One of the things that the Pandora Papers and research prior showed is that there’s this whole hidden wealth system. We’re sitting here talking about the money we know about. But there’s a growing sense that some eight to 10 percent of the world’s wealth, held by the superrich, is not even in the ledger. It’s being hidden in trusts, and offshore, and in anonymous shell companies. That wouldn’t be possible without an enabler class: tax attorneys, wealth managers, family-offices employees. There’s a group of people who get up every morning to help their clients to accumulate more wealth and, equally of concern, create dynastic wealth. That’s their core function, and it causes tremendous harms to the rest of society.
What are the costs of hidden wealth?
One is tax shifting. If the superwealthy are not paying their fair share of taxes, then they’re shifting the bill to the rest of us to pay for public services — or creating conditions for a phony austerity. Another is that this is the mechanism by which the wealth of non-rich countries is plundered and moved out of their home countries … But this is often too narrowly a discussion about lost revenue. When you play this out into the future, we’re looking at families with huge amounts of wealth that they use to influence political systems, acquire media, shape the culture, lobby for law changes or, more often, particularly in the U.S., block meaningful change. So, it threatens democracy.
You grew up in a suburb of Detroit, one of many heirs to the Oscar Mayer fortune. The Detroit riots of 1967 influenced you deeply. How did that unrest shape your thinking?
I think it was a wake-up for me to understand that not all is well in the world, that the gap between city and suburb, white and Black, rich and poor — that inequality was at the centre of what was broken. I grew up in a privileged bubble, but that broke into the bubble. I became really interested in what was happening in Detroit.
Your focus is taxes in general, and a wealth tax in particular. How did you arrive at that, as opposed to wages or executive compensation?

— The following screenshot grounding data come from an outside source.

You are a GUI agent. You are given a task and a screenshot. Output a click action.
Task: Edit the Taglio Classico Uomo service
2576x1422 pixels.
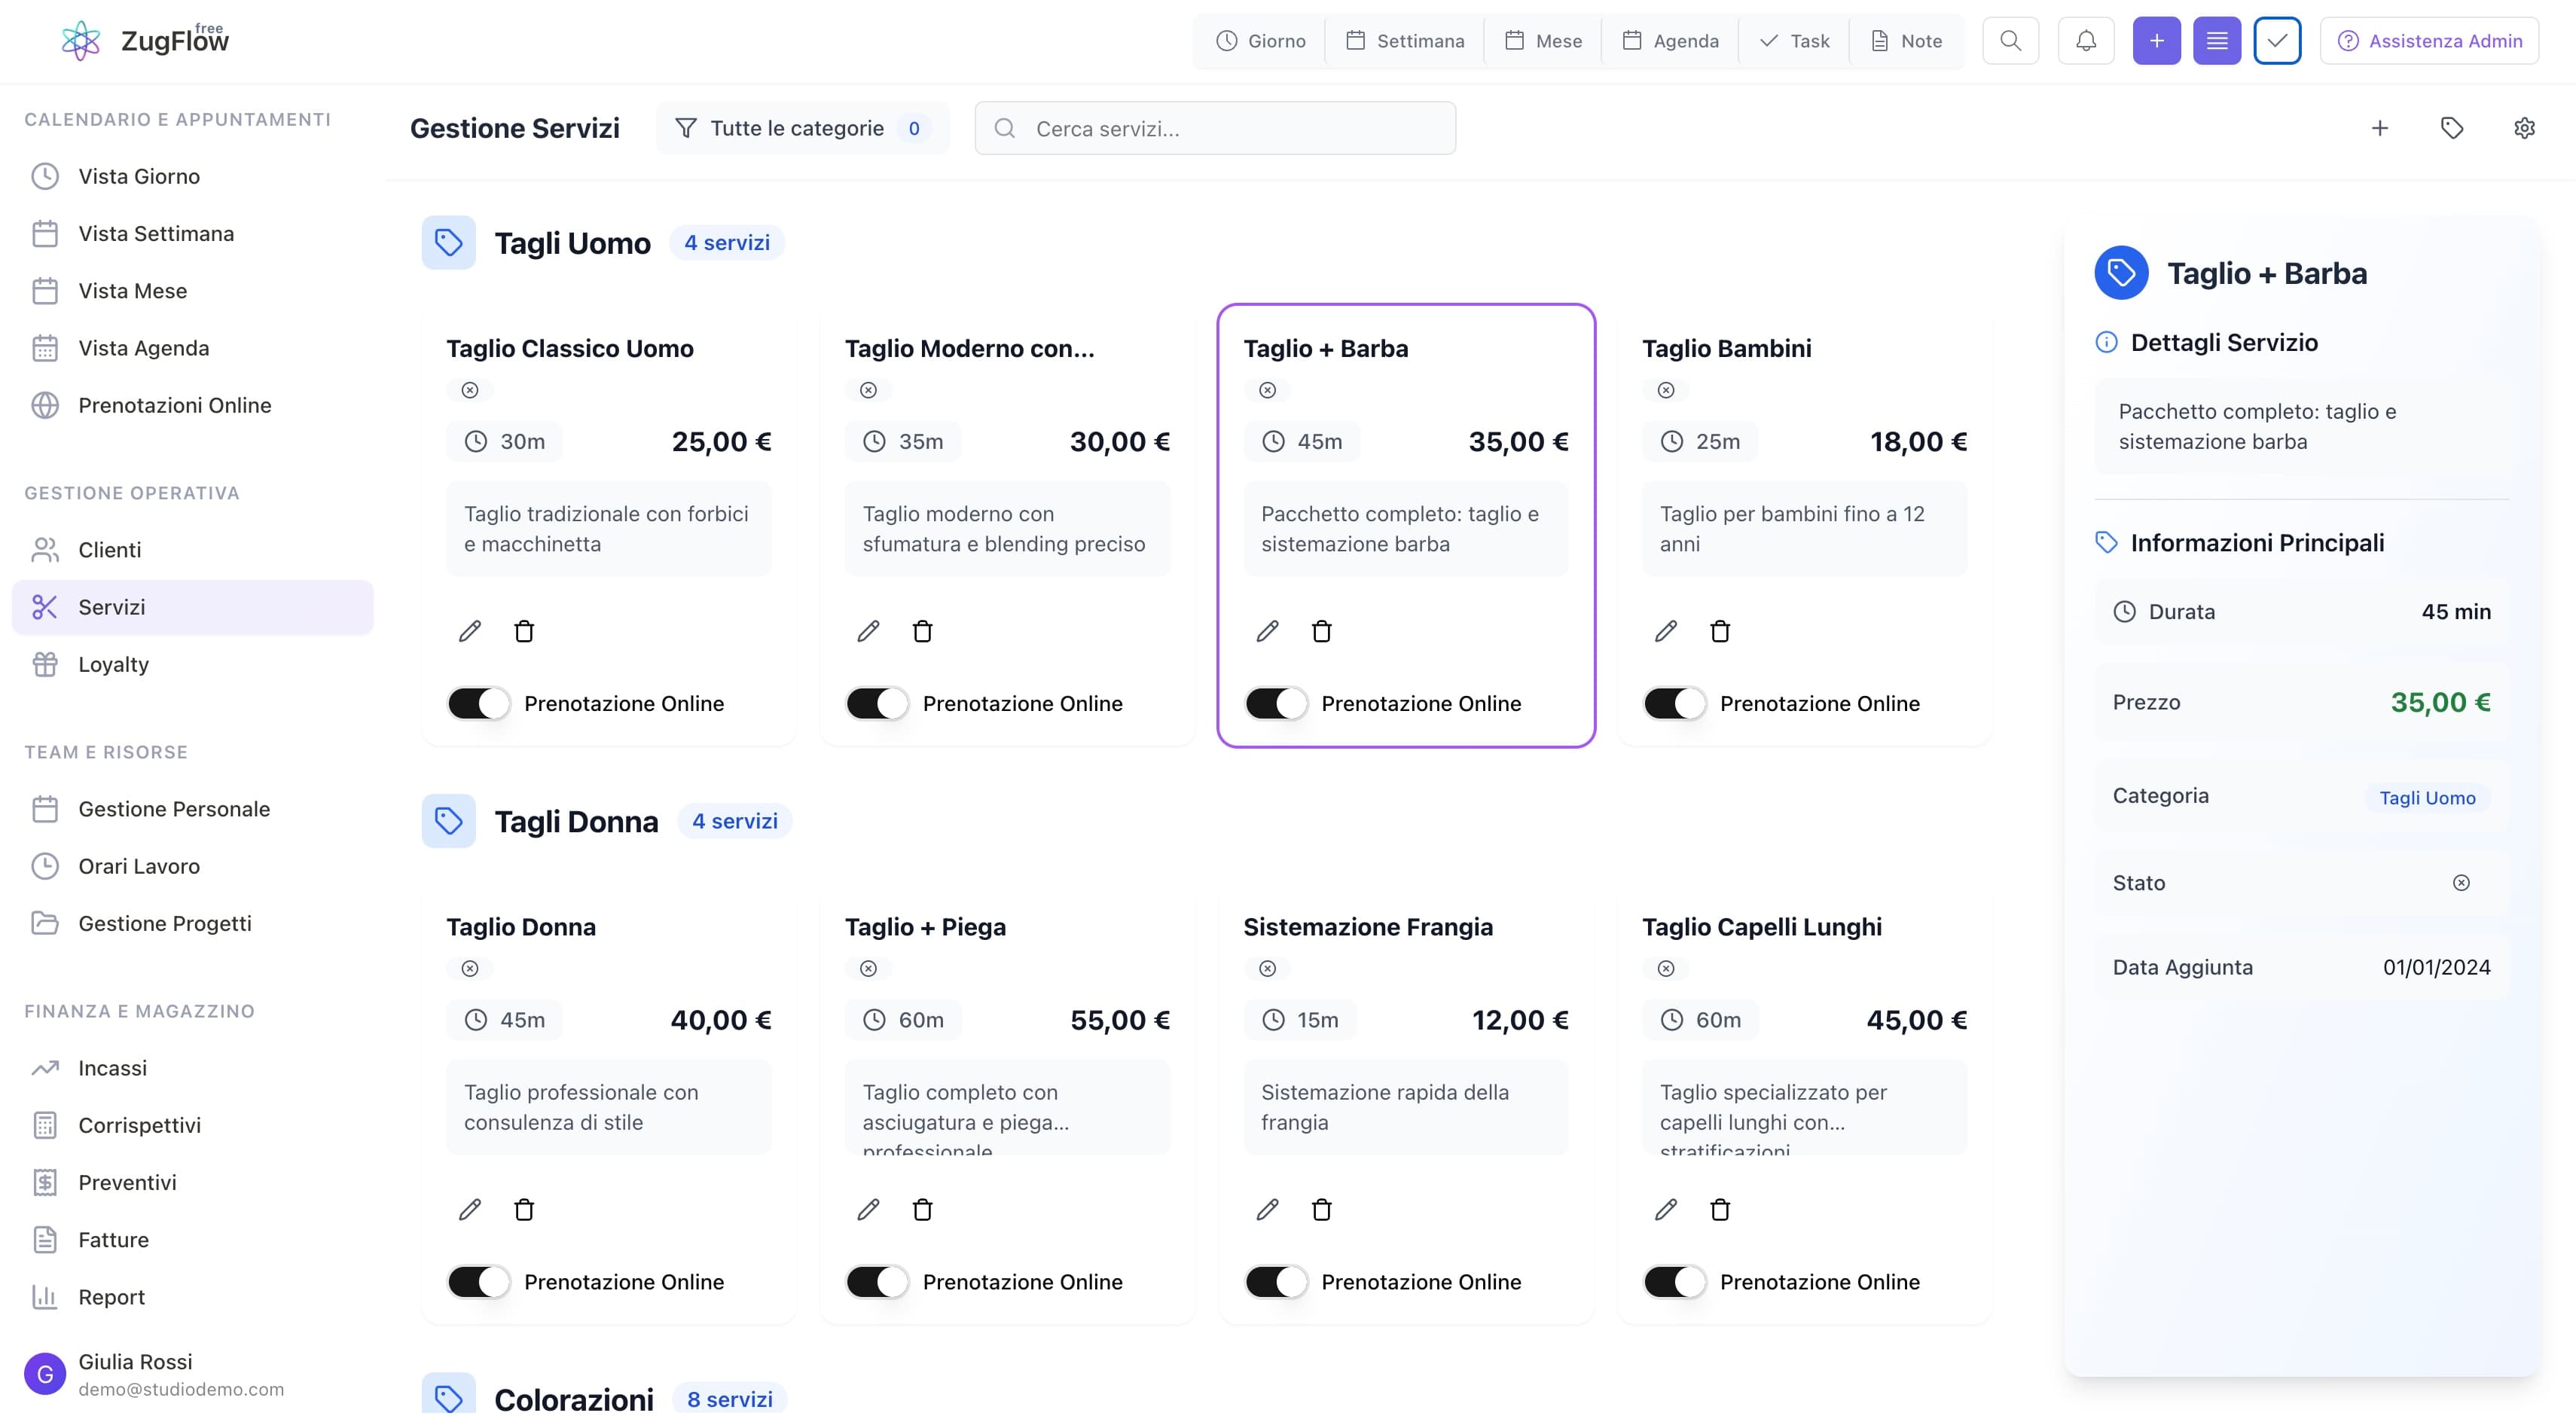pos(469,631)
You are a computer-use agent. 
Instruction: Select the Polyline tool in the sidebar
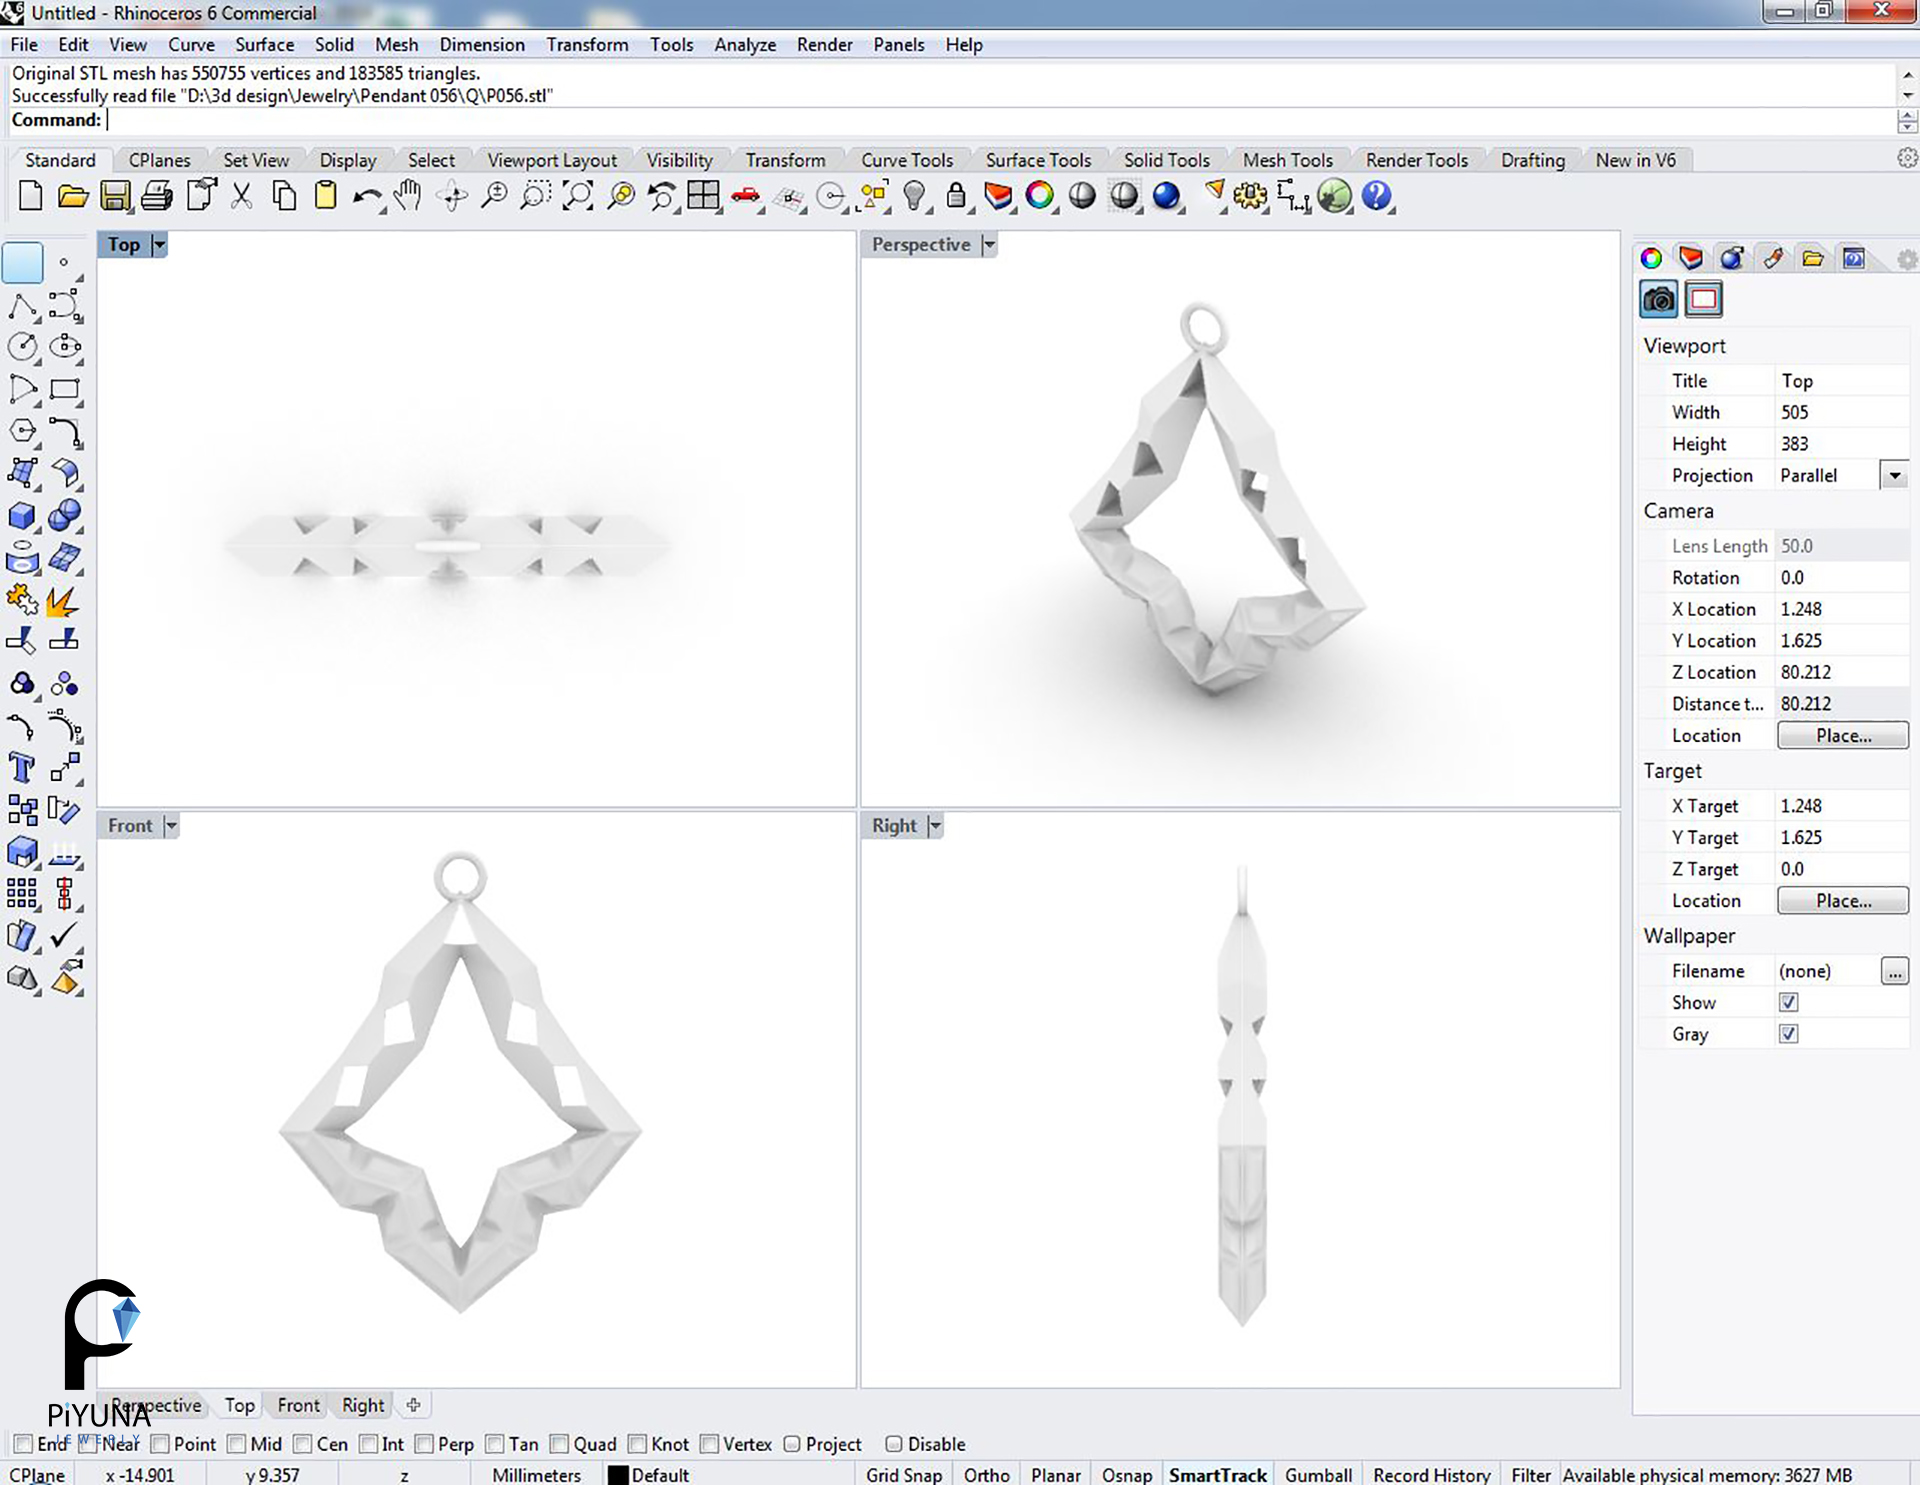(24, 306)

It was more about what wasn’t being talked about. At Inequality.org, we do an annual research report looking at CEO pay and average worker pay. So, we’re very concerned with that. My interest in wealth is that I think that’s where the multigenerational deeper inequalities get put in place. If you are interested in understanding the racial wealth divide, you can see some of that through looking at income. But if you look at wealth and assets, that’s where you understand the multigenerational story and the legacy of discrimination. Wealth tells a different story and in some ways it is the story of power. What tools are there [to address it]? If you don’t have broad worker ownership or a real stakeholder society where others share, then you do have to redistribute. You have to tax wealth at the top, not just to generate revenue but to put a brake on these concentrations of wealth and power.
The wealth inequality conversation is a hard sell. It can be perceived as academic and abstract by both the public and the press. How do you get people engaged?
In some ways it’s a stuck conversation because people line up politically. … Some people see it as a threat to free-market capitalism. And this is one way I’ve tried to bring my own upbringing in. I say, “Look, this system is bad for everybody, including the wealthy.” It undermines the stability in our societies, it fuels polarization. It doesn’t help healthy capitalism to have great monopolies of power and wealth that distort the functioning of an economy. It doesn’t help commerce, small businesses. … These inequalities really undermine everything we care about. It’s keeping us from responding in a nimble and appropriate way to the threats around us, whether it’s a pandemic or global climate disruption. Inequality is bad for democracy, bad for the economy, bad for civic life, and bad for your health.
This interview has been edited and condensed.